I heard a clang and a grunt and then a laugh that I knew better than I knew my own heartbeat. Someone hauled me up onto my feet. I groaned against the screaming pain in my leg and opened one eye into Dia’s blinding grin. “Don’t thank me yet,” she said. “I’m just getting started.” She propped me on the steps and turned to face down the mercenaries. To their credit, they didn’t even ask her who she was or what she was doing; they just came for her.

The thing that had always set Dia’s fighting style apart from the rest of ours was its gymnastics. She had the poise of a bull-vaulter and the bravery to attempt maneuvers the rest of us would never, and when they worked—which they did often enough to keep her alive—they were not only wickedly effective but amazing to watch. So it was this time. As the first man thrust at her with his sword, she simply sidestepped, and he stumbled past her while she spun around twice, putting her behind the second man. She grabbed his cloak as she spun and wheeled him to the ground by it, sweeping the third man off balance in the process. As the second man went down, she slit his throat with one of the many thin throwing blades she kept ranged along her ribs in a leather harness binding her chiton. Then, she ducked under the first man’s downward slash, stood up to take his balance, and flipped him over her hips and into the third man, who had just gotten up. Before they could untangle themselves, she had stuck knives into parts vital enough that they collapsed back to the blood-slick pavers, either dead or soon to be.

She picked up her sword from the pavement, wiped the blade clean on the cloak of the second man, and resheathed it as she came back to me up the steps. But behind her, I saw the Romans coming. They had obviously decided to finish what the mercenaries had started, for the good of the Empire. Not to mention it stung their pride to watch a slip of a thing like Dia dispatch men like them like barnyard fowl. I counted ten, and I could see by the way they moved they were battled-hardened, worth three mercenaries each. I didn’t even have the energy to feel despair. I just shook my head as Dia came up to me and helped me stand again at the top of the steps. She turned and saw what I saw.

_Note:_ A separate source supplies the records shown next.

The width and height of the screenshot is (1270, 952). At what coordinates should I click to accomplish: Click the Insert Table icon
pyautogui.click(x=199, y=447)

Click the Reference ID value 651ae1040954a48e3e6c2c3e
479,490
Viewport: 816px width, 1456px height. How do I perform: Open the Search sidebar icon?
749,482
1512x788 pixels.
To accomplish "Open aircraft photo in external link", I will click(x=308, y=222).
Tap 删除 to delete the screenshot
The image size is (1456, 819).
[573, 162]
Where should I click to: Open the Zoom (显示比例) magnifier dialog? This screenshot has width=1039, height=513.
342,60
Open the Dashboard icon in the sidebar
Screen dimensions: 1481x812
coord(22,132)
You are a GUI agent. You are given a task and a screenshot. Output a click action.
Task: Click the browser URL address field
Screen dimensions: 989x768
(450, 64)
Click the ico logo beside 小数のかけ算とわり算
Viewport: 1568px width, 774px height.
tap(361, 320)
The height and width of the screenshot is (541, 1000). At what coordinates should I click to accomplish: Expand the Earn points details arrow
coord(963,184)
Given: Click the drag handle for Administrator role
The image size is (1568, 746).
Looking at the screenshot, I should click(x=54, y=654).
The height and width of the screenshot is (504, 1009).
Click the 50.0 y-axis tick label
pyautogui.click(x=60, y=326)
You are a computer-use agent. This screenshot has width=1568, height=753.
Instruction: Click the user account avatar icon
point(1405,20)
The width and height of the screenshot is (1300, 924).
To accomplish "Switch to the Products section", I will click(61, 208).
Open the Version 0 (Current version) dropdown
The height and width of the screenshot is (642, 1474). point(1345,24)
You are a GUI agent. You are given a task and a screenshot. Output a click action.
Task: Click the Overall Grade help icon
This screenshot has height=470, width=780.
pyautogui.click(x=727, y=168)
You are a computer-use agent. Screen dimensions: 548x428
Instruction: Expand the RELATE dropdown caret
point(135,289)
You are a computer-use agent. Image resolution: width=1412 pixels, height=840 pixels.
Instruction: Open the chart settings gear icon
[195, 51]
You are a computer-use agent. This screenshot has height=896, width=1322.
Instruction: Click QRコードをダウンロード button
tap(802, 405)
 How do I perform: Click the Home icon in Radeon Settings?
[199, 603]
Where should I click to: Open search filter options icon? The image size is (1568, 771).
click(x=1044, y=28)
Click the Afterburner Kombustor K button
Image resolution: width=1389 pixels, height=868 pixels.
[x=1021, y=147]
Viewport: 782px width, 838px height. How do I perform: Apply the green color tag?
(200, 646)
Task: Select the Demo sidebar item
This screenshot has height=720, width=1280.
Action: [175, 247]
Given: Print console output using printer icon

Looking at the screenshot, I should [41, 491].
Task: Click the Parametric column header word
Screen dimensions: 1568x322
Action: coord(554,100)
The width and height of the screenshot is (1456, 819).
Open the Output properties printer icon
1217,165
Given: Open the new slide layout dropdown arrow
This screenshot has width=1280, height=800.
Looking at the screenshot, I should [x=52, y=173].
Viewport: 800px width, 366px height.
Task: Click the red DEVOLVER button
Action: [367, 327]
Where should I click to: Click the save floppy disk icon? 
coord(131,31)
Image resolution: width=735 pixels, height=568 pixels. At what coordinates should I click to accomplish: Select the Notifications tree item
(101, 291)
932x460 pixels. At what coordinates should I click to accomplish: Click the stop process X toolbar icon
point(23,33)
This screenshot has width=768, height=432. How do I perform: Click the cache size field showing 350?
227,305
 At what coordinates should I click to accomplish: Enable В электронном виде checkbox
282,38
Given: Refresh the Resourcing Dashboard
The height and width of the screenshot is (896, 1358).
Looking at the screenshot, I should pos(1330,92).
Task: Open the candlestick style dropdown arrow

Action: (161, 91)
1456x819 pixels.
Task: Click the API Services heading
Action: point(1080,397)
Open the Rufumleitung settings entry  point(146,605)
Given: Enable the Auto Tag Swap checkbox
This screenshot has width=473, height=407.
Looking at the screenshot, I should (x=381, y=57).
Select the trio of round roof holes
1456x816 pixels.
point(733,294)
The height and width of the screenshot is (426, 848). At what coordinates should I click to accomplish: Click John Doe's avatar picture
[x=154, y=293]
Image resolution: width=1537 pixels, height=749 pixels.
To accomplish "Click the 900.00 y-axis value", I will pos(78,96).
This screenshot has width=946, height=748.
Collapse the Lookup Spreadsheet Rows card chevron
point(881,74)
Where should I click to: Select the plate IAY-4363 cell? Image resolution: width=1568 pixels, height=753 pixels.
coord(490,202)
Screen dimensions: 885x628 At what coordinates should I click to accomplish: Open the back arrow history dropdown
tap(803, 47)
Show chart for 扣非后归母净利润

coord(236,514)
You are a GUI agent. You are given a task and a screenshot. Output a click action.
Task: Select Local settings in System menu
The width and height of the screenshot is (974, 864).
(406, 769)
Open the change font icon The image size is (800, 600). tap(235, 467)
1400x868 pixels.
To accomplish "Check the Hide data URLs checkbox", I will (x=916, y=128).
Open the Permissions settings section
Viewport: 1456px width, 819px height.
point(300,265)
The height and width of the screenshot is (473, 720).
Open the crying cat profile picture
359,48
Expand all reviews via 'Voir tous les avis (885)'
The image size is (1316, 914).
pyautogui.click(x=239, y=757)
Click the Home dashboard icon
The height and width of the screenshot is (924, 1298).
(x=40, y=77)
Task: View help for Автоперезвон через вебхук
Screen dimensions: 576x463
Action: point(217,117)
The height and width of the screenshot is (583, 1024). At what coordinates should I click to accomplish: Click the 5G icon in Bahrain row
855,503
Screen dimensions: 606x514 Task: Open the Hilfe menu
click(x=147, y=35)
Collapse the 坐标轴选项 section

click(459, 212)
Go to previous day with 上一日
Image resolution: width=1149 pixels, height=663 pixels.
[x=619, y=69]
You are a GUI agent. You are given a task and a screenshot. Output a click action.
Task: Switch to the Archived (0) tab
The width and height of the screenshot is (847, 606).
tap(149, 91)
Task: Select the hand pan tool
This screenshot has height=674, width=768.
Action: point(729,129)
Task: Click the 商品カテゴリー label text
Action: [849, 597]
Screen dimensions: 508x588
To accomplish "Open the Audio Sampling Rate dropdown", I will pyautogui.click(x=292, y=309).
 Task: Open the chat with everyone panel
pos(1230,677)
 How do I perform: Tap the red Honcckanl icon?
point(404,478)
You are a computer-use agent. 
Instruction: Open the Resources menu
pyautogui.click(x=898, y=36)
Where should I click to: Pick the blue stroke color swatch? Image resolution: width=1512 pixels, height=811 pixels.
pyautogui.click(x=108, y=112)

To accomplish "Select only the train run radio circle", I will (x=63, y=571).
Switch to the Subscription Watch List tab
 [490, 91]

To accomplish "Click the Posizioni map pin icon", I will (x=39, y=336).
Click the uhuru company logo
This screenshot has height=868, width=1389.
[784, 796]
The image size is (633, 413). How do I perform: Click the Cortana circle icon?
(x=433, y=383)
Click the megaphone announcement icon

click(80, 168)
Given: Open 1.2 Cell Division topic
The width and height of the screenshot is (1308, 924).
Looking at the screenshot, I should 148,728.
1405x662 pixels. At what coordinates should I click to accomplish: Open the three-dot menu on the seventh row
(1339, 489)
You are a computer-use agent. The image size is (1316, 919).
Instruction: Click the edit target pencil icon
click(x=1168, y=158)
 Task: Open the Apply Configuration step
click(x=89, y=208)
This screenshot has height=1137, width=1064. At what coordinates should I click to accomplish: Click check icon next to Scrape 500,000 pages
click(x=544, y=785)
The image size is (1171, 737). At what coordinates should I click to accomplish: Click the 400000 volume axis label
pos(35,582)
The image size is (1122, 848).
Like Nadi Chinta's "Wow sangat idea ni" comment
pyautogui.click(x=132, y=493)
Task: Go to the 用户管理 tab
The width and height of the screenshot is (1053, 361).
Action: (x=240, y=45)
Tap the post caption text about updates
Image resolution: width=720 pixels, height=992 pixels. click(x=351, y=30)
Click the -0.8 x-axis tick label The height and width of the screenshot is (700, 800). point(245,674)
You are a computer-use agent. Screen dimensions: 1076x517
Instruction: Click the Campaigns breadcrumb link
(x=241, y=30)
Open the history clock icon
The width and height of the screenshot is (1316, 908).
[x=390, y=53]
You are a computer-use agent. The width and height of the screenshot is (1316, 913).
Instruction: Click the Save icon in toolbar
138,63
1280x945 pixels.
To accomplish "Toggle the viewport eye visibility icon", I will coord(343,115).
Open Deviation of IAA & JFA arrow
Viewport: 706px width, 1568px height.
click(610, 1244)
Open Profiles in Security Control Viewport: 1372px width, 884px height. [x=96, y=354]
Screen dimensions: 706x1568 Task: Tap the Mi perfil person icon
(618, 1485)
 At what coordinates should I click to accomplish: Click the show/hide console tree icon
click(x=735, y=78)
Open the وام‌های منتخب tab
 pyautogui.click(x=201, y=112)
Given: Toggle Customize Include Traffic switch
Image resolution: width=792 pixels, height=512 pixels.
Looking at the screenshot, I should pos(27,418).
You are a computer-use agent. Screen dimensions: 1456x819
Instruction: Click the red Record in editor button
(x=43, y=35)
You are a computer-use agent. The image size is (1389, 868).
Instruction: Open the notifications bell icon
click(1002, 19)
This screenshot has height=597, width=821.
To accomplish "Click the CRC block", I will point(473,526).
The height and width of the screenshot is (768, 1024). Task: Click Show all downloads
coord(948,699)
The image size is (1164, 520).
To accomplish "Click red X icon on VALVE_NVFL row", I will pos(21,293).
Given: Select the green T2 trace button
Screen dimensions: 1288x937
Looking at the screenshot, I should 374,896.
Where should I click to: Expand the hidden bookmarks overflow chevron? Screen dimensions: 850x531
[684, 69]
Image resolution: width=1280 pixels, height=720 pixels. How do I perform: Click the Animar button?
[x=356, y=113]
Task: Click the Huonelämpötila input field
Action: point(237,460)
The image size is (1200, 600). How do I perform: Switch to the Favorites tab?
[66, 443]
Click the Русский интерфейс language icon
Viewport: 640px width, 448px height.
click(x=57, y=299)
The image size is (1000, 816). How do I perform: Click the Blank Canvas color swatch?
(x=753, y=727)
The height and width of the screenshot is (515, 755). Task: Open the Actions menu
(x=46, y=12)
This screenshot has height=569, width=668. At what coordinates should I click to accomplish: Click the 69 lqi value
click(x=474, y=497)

I wanted to say so much to her. She might have wanted to, too, I don’t know. But it didn’t matter: the time for that was past. I drew my sword, and she drew hers. The Romans started up the steps toward us.

“I’m sorry I’m not going to be able to buy you that vineyard on Parnassus I promised,” I rasped out. It was all I could think to say—not enough, but what ever is?

Dia shrugged and grinned, wiping the sweat and blood from her eyes with the gauntlet of her shield arm.

“You can keep your bad wine, Noe. Your god, too. As for me, I’ve got everything I want right here.”